In “rivers,” Woodson speaks about the trip from Columbus, Ohio, to South Carolina. Here, the influence of Hughes can be seen. Using the Hocking River, a river in Ohio, as a metaphor, Woodson relates that each place that the river touches contains a story, just like the Congo, the Nile, and the Mississippi in Hughes’s poem.
Each town the Hocking touches tells a story:
waits for the Hocking water to wash through. (38)

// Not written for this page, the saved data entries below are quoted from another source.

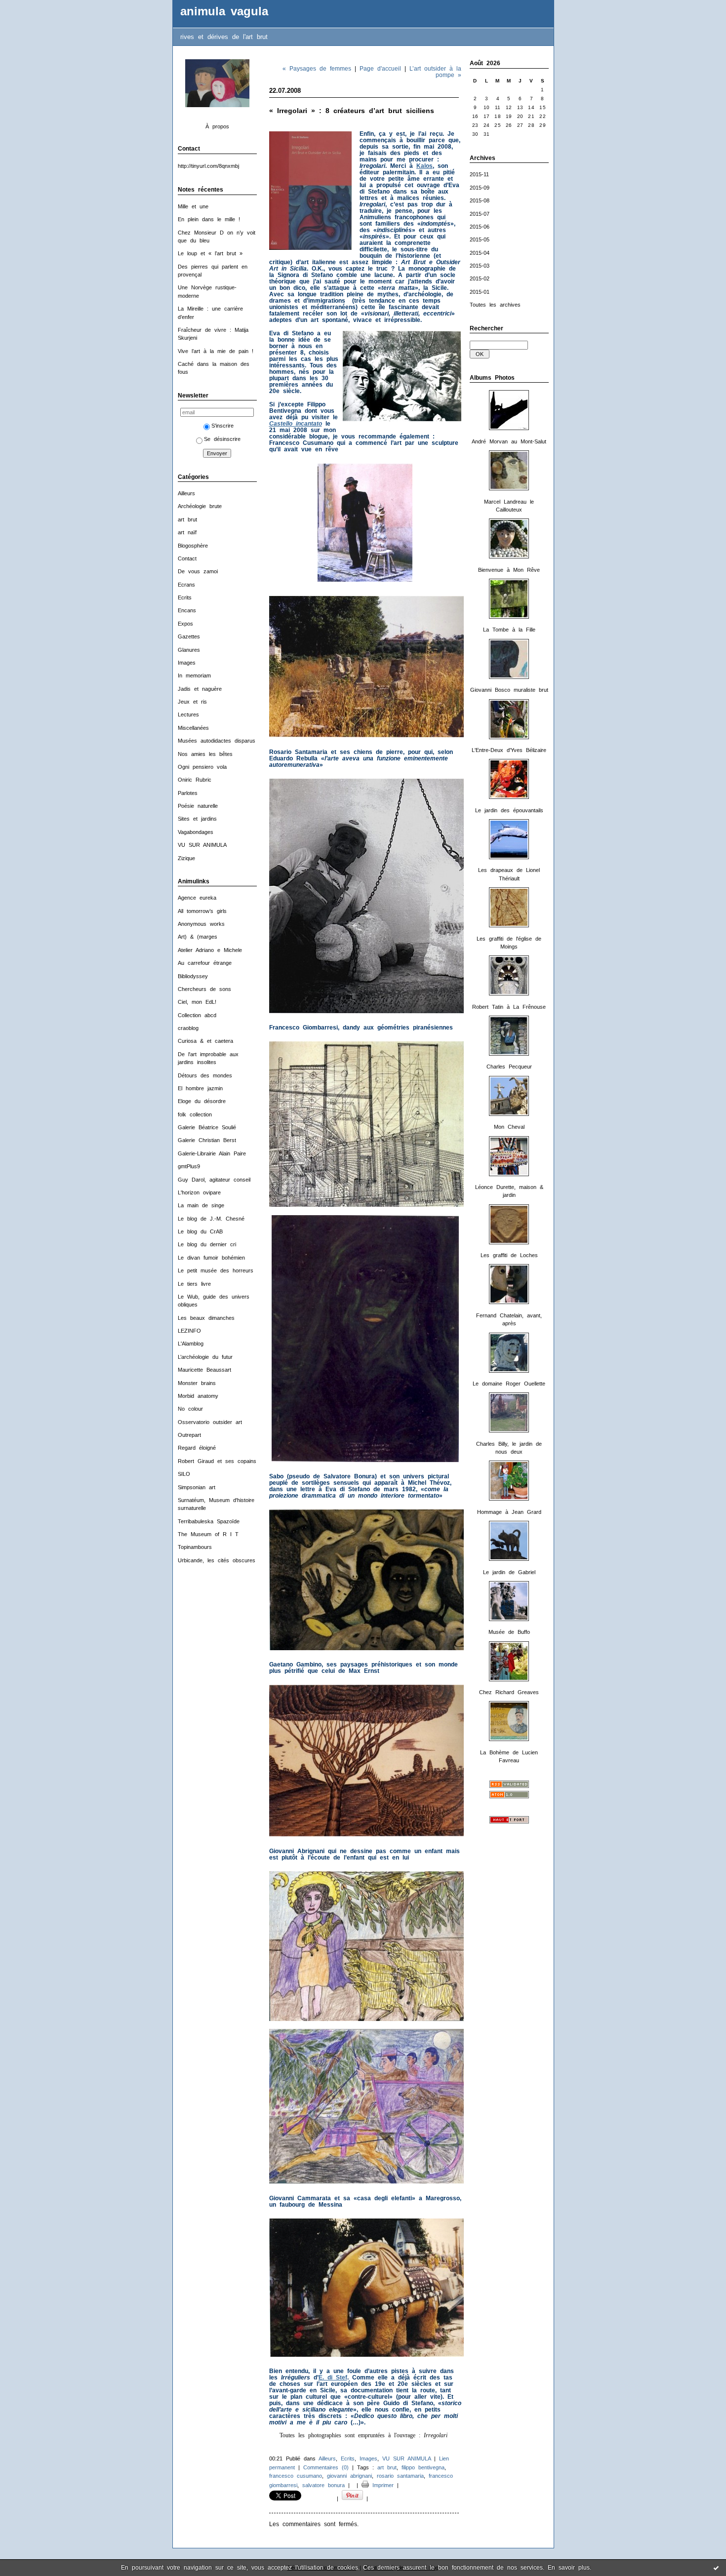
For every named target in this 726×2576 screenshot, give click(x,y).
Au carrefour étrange (205, 963)
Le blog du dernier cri (207, 1244)
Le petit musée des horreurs (215, 1270)
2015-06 (479, 227)
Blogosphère (193, 546)
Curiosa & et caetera (205, 1041)
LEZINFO (189, 1331)
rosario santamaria (400, 2476)
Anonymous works (201, 924)
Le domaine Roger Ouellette (509, 1384)
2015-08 (479, 200)
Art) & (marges (197, 937)
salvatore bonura (323, 2485)
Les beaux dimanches (206, 1318)
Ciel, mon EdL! (197, 1002)
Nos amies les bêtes (205, 754)
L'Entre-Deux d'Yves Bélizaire (509, 750)
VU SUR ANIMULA (202, 845)
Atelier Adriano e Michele (210, 950)
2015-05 (479, 239)
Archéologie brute (200, 506)
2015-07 (479, 214)
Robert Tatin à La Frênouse (509, 1007)
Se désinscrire (222, 439)
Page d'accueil (380, 68)
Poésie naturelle (198, 806)
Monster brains (197, 1383)
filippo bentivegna (423, 2467)
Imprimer (381, 2485)
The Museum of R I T (208, 1534)
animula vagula (224, 11)
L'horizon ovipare (199, 1192)
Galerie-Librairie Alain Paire (212, 1153)
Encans (187, 610)
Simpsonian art (196, 1487)
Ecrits (185, 597)
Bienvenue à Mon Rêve (509, 570)
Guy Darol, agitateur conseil (214, 1180)
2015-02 (479, 278)
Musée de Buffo (509, 1632)
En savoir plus (569, 2567)
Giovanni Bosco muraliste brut (509, 690)
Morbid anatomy (198, 1396)
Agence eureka (197, 898)
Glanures (189, 650)
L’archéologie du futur (205, 1357)
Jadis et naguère (200, 689)
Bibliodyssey (193, 976)
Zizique (186, 858)
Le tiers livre (194, 1284)
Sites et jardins (197, 819)
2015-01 (479, 292)
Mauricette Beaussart (204, 1370)
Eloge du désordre (202, 1101)
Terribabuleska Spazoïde (209, 1521)
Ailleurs (186, 493)
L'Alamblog (190, 1344)
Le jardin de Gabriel (509, 1572)
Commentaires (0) (326, 2467)
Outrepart (189, 1435)
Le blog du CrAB (200, 1231)
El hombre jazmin (200, 1088)
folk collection (195, 1114)
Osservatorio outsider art (210, 1422)
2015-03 (479, 266)
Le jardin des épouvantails (509, 810)
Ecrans (186, 585)
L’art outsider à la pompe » (435, 71)
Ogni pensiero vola (202, 767)
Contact (187, 558)
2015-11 (479, 174)
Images (187, 663)
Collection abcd (197, 1015)
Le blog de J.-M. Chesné (211, 1219)
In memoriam (194, 675)
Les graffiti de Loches (509, 1255)
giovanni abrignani (349, 2476)
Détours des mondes (205, 1075)
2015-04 (479, 253)
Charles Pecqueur (509, 1067)
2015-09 (479, 188)
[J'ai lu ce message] (716, 2568)
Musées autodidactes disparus (216, 741)
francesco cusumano (295, 2476)
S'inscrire (222, 426)
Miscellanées (193, 728)
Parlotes (188, 793)
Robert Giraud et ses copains (217, 1461)
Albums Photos (492, 377)
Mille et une (193, 206)
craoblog (188, 1028)
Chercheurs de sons (204, 989)
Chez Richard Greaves (509, 1692)
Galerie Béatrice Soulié (207, 1127)
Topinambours (195, 1547)
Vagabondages (195, 832)
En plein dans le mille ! (209, 219)
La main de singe (201, 1205)
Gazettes (189, 636)
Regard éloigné (197, 1448)
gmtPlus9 (189, 1166)
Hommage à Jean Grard (509, 1512)
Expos (185, 624)
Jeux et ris (192, 702)
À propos (217, 126)
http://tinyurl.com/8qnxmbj (208, 166)
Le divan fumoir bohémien (211, 1258)
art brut (187, 519)
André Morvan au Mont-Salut (509, 441)
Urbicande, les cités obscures (216, 1560)
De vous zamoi (198, 571)
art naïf (187, 532)
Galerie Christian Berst (207, 1140)
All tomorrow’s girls (202, 911)
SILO (184, 1474)
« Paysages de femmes (316, 68)
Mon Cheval (509, 1127)
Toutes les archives (495, 305)
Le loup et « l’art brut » (210, 253)
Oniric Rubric (194, 780)
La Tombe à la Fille (509, 630)
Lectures (188, 714)
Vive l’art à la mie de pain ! (215, 351)
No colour (190, 1409)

The stories are there, to be pulled out and told. After going through the towns, the river circles back to join the Ohio, as if to say, “I’m home again” (39). Like Woodson, the Hocking moves, from town to town, eventually returning to its home, the Ohio River. Throughout brown girl dreaming, Woodson struggles to find where home actually is: Ohio, South Carolina, New York. This struggle eventually leads her to realize that home is everywhere she has been and who she has spent her life with, causing her soul to grow “deep like the rivers” (Hughes 4).
Along with the connection between Hughes and Woodson, another relationship stuck out for me. Woodson does not mention, or even directly reference Enrnest J. Gaines in the book, and I am not sure if he has influenced her at all. However, as I read “stevie and me” I could not help but think about Gaines and his early experiences as reader and writer in the late 1940s in California. In “stevie and me,” Woodson writes about her trips to the library with her mother, in New York, during the late 1960s or early 1970s. Each week, her and her siblings could go to the library and check out seven books apiece. As she browses the shelves, Woodson finds John Steptoe’s Stevie (1969). The Illustartion of “a brown boy on the cover” caught her attention, causing her to pick up the book and read it (227). Thankfully, no one took the book away from her, claiming she should read something harder. Woodson concludes the poem with,
If someone had taken
that book out of my hand
said, You’re too old for this
I’d never have believed
that someone who looked like me
could be in he pages of the book
that someone who looked like me
had a story. (228)
As I read this, I could not help but think about Gaines who, when he entered the library in California for the first time in 1948, did not find books by African American authors. Instead, he found books by white Russian, Irish, and American writers who wrote about the land and its people. He did not, however, find his own people within those pages. For Gaines, not seeing “his people” in the books provided him with the motivation to write. For Woodson, seeing Stevie and his brother on the cover, told her that she had a story to write. Even though these events occurred about twenty or so years apart and had different outcomes, they both highlight the power of reading and writing in the telling of stories and in the preservation of the past of those who were typically invisible in texts and history. Gaines does this through his work, and even though I have only read Woodson’s brown girl dreaming, I see that she strives to do the same thing.
What are your thoughts? As usual, let me know in the comments below.
Hughes, Langston. Selected Poems of Langston Hughes. New York: Vintage Books, 1987.
Woodson, Jacqueline. brown girl dreaming. New York: Nancy Paulsen Books, 2014.